In katholischen Gegenden zündet man zum Martinssingen Laternen an und erinnert sich an Martin von Tours. Das findet meist im November statt, gerade zum Geburtstag Luthers am 10. November, dem Namenstag. Luther hat seinen Namen von Martin von Tours bekommen.
In evangelischen Gegenden wird das Martinssingen eigentlich als Erinnerung an Martin Luther durchgeführt. Luther hat dasselbe getan. Heute ist es mehr Spaß: Es geht nicht ums Überleben, sondern darum, möglichst viel Süßigkeiten wie Snickers, Mars oder Bounty zu bekommen und möglichst wenig zu singen. Es ist eher Luxus als Notwendigkeit.
Aber eigentlich sollte es genau daran erinnern. Auch Kinder, die das nicht unbedingt tun sollten, sollten erfahren, wie das damals an einer Haustür war. Der Gedanke ist gar nicht schlecht.
In manchen evangelischen Gegenden war das bis vor kurzem noch üblich. Ich erinnere mich, selbst an der Haustür gesungen zu haben. Dabei sangen wir unter anderem ein Lied, das darauf hinweist. Es war damals bekannt: Martinus Luther war ein Christ, ein glaubenstarker Mann. Das Lied beginnt so: „Weil heute sein Geburtstag ist, zünd' ich mein Lichtlein an.“
Das Lied hat mehrere Strophen, die ausdrücken, was das eigentlich bedeutet. Das ist nicht schlecht, oder? Das ist wahrscheinlich mehr als das, was hier meist gesungen wird: Sünde-Märten-Geoman oder Ähnliches, wo kein Kind mehr weiß, was es singt und was das bedeutet.
Nach zwei Sekunden wird dann schnell die Tüte geöffnet, Sachen reingetan und weitergezogen. Das Geistliche ist dabei fast ganz verschwunden. Aber ursprünglich ist das genau der Anlass.
Luther war also unterwegs und spielte dabei noch eine weitere Rolle. Er war unter anderem an der Haustür der Familie Cotta.
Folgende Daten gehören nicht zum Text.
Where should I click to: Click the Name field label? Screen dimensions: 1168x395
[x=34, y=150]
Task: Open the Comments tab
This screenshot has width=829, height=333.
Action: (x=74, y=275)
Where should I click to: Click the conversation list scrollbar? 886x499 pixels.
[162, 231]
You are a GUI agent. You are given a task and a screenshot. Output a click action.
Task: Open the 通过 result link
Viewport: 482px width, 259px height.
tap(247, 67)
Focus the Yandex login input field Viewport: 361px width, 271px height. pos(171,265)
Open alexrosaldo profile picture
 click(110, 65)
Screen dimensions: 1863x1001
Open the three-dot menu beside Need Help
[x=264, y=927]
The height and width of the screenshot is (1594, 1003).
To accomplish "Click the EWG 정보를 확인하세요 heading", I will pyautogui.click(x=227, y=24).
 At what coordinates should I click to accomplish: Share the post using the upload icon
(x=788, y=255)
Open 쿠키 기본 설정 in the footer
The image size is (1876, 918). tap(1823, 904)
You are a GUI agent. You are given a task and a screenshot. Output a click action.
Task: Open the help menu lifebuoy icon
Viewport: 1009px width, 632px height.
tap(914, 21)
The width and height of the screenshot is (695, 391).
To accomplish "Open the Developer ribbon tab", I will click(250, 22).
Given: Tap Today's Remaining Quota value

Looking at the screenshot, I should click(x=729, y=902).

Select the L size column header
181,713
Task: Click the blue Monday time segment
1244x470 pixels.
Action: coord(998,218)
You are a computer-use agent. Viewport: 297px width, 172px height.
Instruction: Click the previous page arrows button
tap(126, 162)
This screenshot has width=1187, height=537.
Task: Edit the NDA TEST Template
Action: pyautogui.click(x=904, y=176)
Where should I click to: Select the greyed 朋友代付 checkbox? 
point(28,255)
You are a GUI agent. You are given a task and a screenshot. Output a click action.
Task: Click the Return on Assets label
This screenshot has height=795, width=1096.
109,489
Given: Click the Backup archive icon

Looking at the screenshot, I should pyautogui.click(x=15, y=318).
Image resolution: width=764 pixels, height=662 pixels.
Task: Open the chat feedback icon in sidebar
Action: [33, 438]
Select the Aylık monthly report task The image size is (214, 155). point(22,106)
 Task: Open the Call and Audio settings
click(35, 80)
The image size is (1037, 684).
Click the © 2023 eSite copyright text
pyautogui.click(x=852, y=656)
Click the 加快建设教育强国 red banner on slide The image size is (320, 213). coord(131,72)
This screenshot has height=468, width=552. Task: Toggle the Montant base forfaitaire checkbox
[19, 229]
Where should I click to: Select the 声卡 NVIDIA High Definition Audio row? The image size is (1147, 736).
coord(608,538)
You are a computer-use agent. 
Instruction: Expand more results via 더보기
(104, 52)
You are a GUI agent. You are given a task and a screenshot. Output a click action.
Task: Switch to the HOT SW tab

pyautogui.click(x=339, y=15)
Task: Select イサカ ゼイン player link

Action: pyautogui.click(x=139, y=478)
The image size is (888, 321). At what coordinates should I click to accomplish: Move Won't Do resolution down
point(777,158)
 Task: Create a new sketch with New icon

Die Familie Cotta hatte einen Sohn, der ein paar Jahre jünger war als Luther. Die Frau Cotta nahm Luther in ihr Haus auf.
So verbrachte Luther die Jahre in Eisenach bei der wohlhabenden Kaufmannsfamilie Cotta. Dort unterrichtete er den Sohn und spielte mit ihm. Dafür konnte er kostenlos dort wohnen und unterkommen. Heute würde man sagen, er war eine Art Au-pair.
Das heißt, er musste auch etwas leisten, um dort zu sein. Interessanterweise befindet sich heute in Eisenach das Lutherhaus, das von der evangelischen Kirche eingerichtet wurde. Es ist genau das Haus der Familie Cotta, in dem Luther damals lebte.
Natürlich wurde das Haus im Laufe von über 500 Jahren immer wieder umgebaut, aber es ist dasselbe Haus. Es liegt ganz in der Nähe des Marktplatzes und ist heute ein Museum, das Luther-Museum. Dort ging er zur Schule.
Nach seiner Schulzeit in Eisenach, die insgesamt elf Jahre dauerte – inklusive Vorschule –, folgte das Studium. Er begann sein Studium in Erfurt. Dort studierte er zunächst die sieben freien Künste, wie das damals genannt wurde.
Das war das Grundstudium, das alle absolvierten. Am Ende erhielt man das Baccalaureat, also den Bachelor, ein lateinischer Begriff, der heute auch im Englischen verwendet wird. So merkt man, wie sich das Studium entwickelt hat.